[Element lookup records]
..............................
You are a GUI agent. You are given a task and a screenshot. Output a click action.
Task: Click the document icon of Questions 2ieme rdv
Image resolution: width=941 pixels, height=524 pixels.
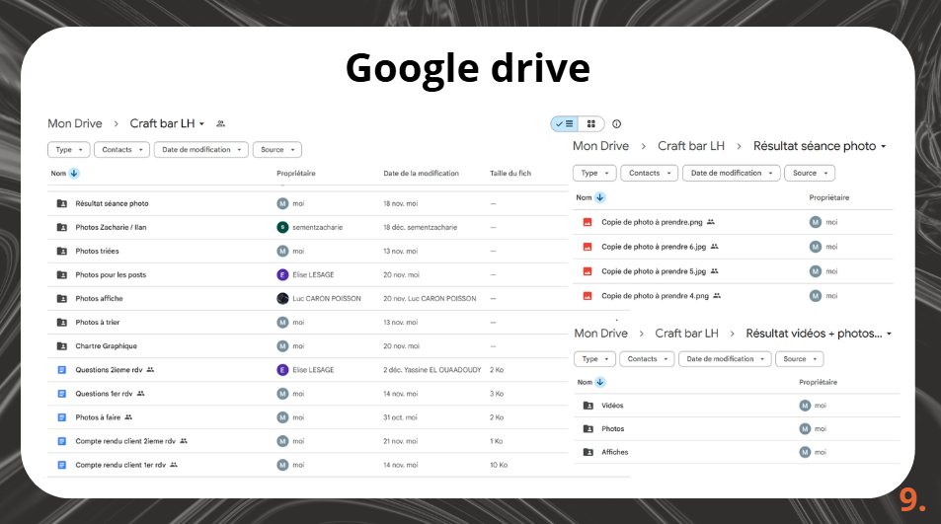(61, 370)
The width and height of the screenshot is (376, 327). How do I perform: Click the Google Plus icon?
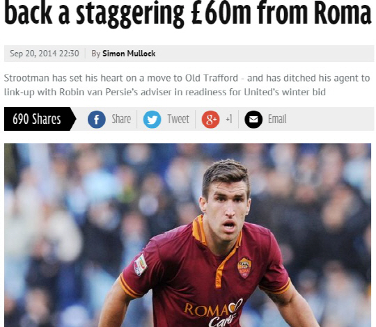[210, 119]
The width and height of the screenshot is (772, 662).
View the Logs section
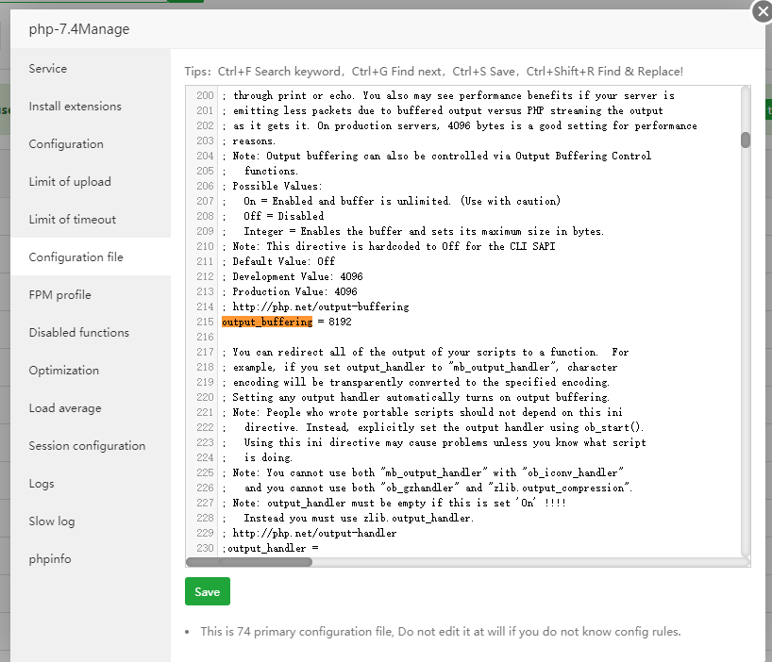click(x=42, y=484)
..............................
# Given request
Return the lines of the listing above verbatim, omitting the pictures.

# Written response
You are a GUI agent. You are given a task and a screenshot. Output a click action.
Task: Click the document icon of Questions 2ieme rdv
Image resolution: width=941 pixels, height=524 pixels.
(61, 370)
The width and height of the screenshot is (376, 327). How do I perform: Click the Google Plus icon?
[210, 119]
The width and height of the screenshot is (772, 662).
View the Logs section
click(x=42, y=484)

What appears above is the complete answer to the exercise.